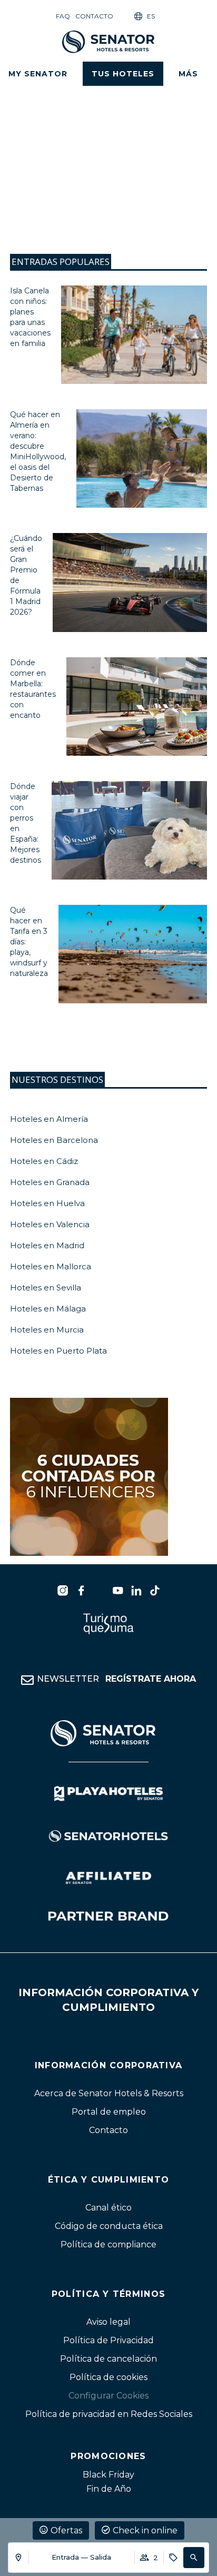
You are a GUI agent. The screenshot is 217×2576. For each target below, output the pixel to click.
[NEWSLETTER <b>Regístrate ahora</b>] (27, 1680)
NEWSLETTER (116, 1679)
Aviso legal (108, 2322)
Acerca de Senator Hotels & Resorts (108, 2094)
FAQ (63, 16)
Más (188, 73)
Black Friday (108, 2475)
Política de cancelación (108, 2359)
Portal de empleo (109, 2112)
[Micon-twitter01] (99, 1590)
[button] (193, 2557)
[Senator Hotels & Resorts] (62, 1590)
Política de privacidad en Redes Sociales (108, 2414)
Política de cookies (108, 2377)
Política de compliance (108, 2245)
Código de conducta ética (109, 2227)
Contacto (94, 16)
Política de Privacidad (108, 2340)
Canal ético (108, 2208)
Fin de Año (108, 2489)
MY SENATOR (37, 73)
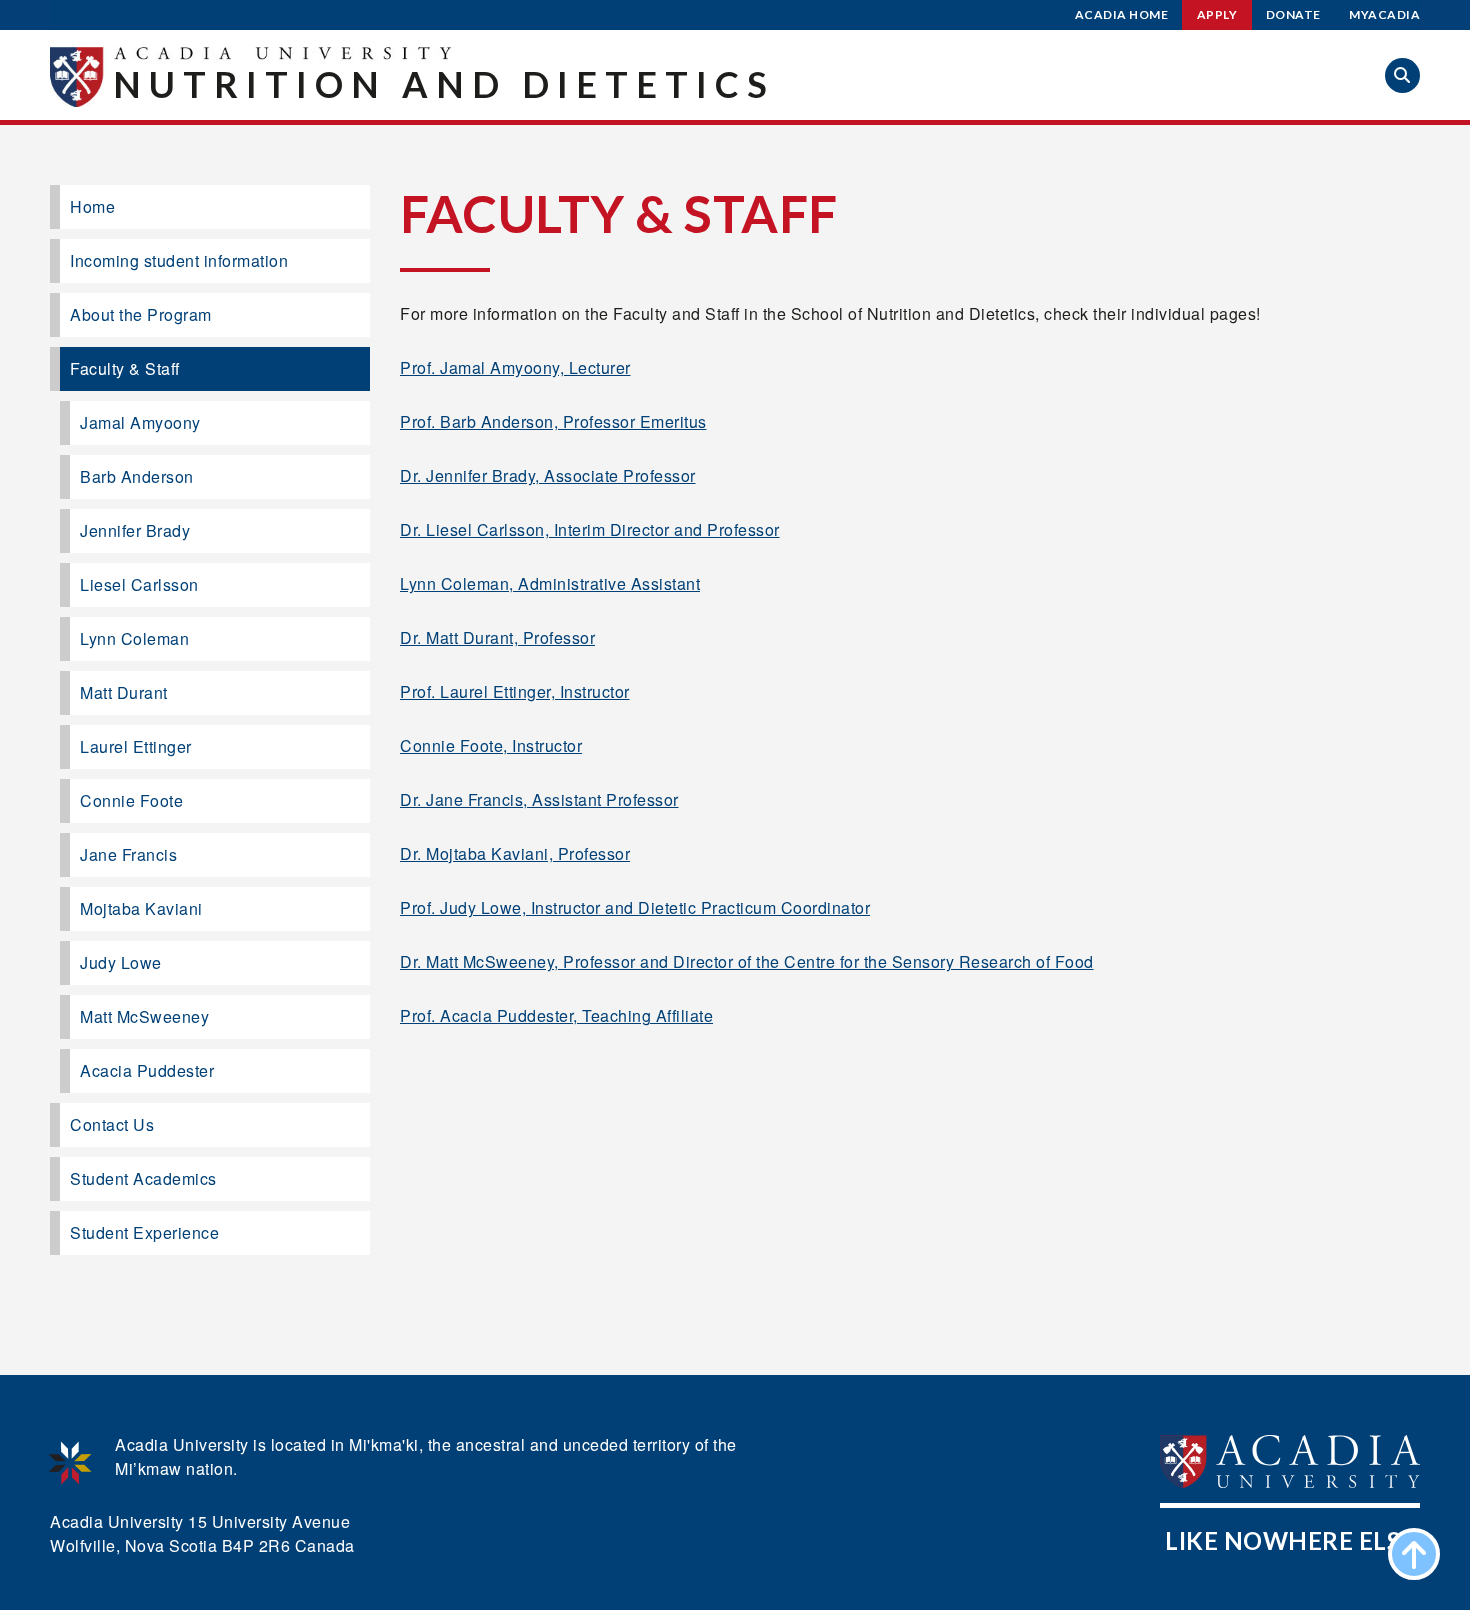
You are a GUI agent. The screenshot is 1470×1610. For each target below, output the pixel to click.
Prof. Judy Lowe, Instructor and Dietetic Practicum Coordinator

=-=-=

### TO DO
Please go through the listing and return each line that has "target" in it.

### SOLUTION TO THIS PROBLEM
You are a GUI agent. The screenshot is 217×2576. For each target below, output the pixel to click.
You are a GUI agent. The screenshot is 1470×1610. For each target below, output the pixel to click.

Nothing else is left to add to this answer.